Despite a positive panel meeting Mesoblast’s paediatric graft-versus-host disease treatment Ryoncil still received a knockback from the US FDA, featuring as one of three rejections last month. Still, those concerned that the FDA is tightening up will have been relieved that Gavreto received an early green light in Ret fusion-positive NSCLC. Lilly’s Retevmo is already approved in the setting, but comes with a warning about QT prolongation, something Gavreto’s label does not include. Roche will co-commercialise Gavreto with Blueprint in the US after paying $650m up front for rights. Elsewhere, Glaxosnithkline's Nucala became the first biological approved in the US for hypereosinophilic syndrome, some way ahead of Astrazeneca’s Fasenra, which recently started a pivotal study in this setting. Glaxo is still due a decision on dostarlimab, a latecomer to the anti-PD-1 class, in recurrent endometrial cancer; a decision is expected before the year end. 

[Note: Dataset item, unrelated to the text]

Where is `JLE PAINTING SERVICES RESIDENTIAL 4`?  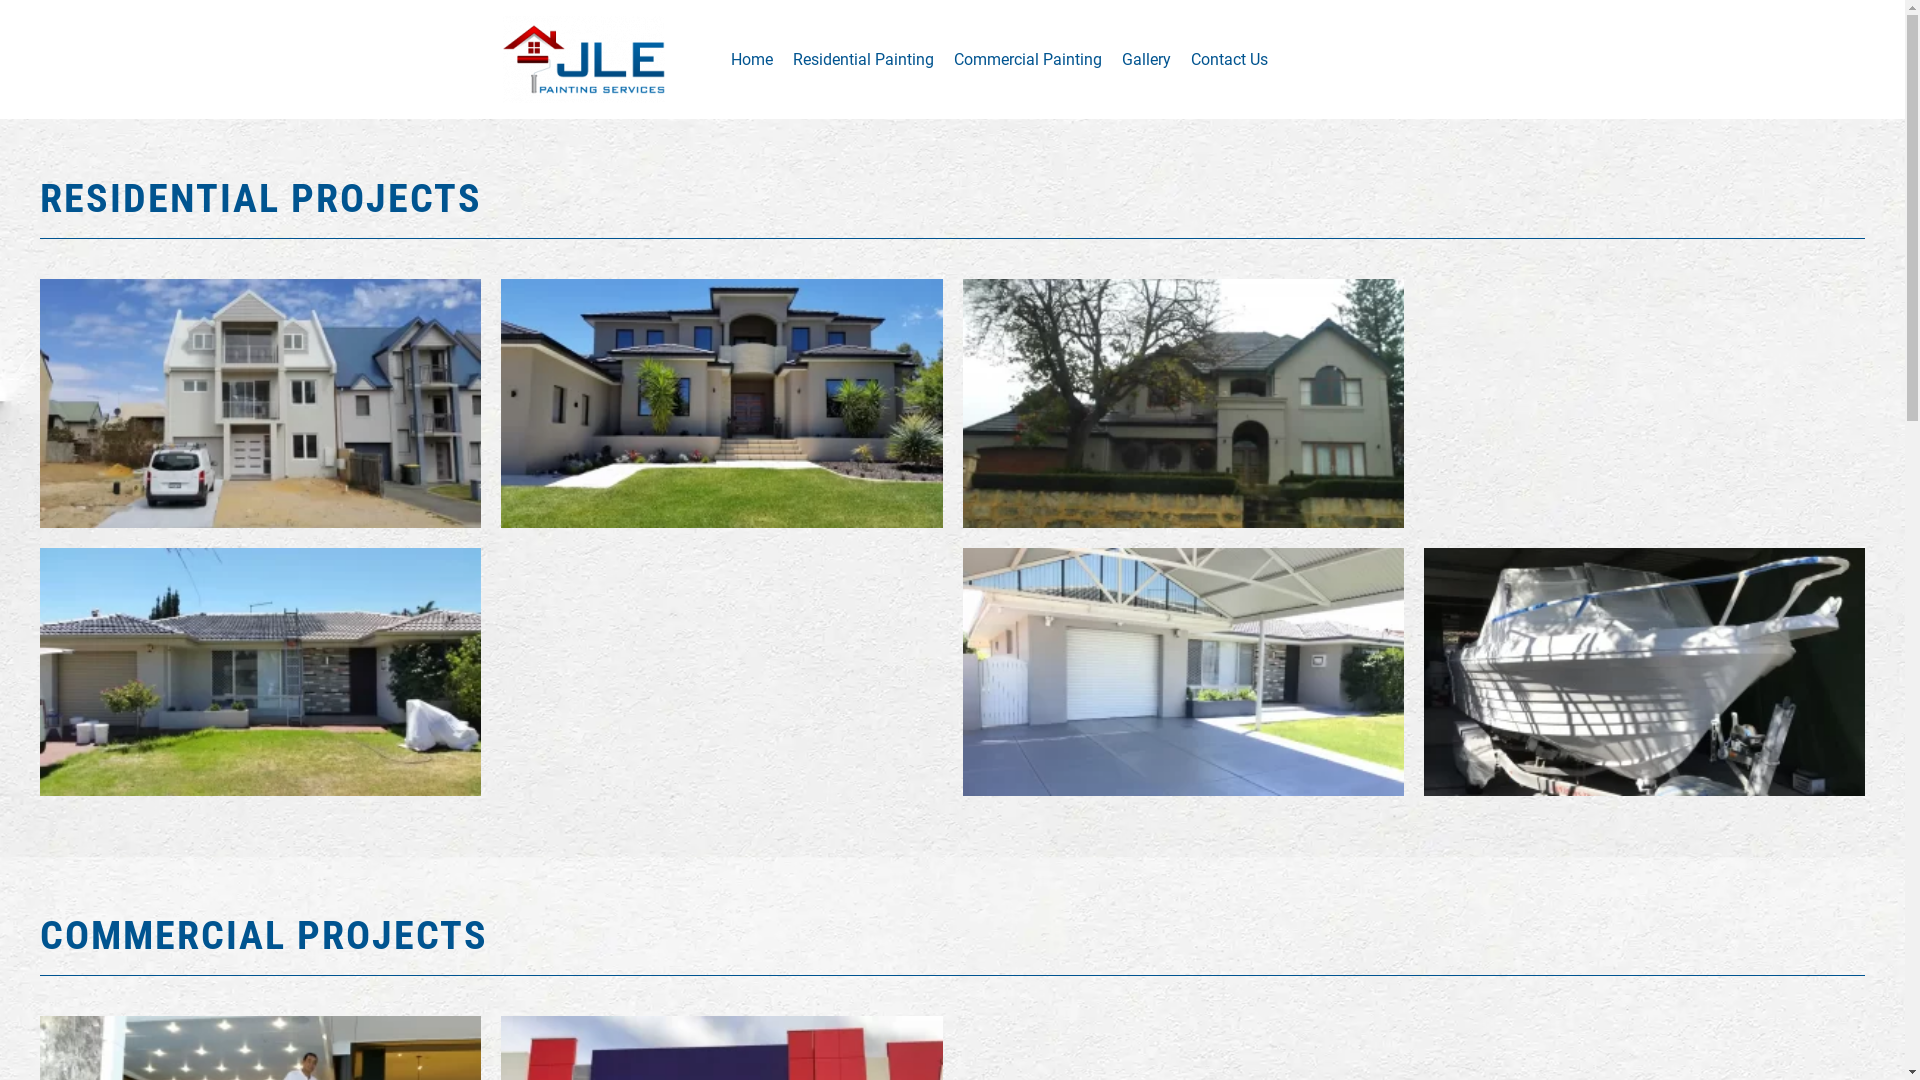
JLE PAINTING SERVICES RESIDENTIAL 4 is located at coordinates (260, 672).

Covis Pharma is owned by private equity and, if past deals are anything to go by, run by executives more focused on cash flows than R&D. Thus the acquisition of Amag seems something of a departure, considering that the main draw is a project that still requires substantial development. Ciraparantag is a reversal agent believed to be active against heparin as well as the novel, oral anticoagulants Pradaxa, Eliquis, Xarelto and Savaysa. There is a need here: Andexxa, now owned by Alexion after its $1.4bn Portola takeover, is approved against Eliquis and Xarelto, but carries black box warnings; Boehringer Ingelheim’s Praxbind only reverses that company’s Pradaxa. As a small molecule ciraparantag could offer a more convenient, safer and faster-acting option, Amag argued – although this still needs to be proven in phase III. Step forward Covis, which this week agreed to pay almost $500m for Amag, net of debt. Perhaps the hope is that Daiichi Sankyo, which sells Savaysa, will step in as a development partner; the Japanese group previously co-sponsored an earlier trial. The sellside estimates launch in 2023 and sales of $10m by 2026, according to EvaluatePharma. Covis is surely hoping for much more.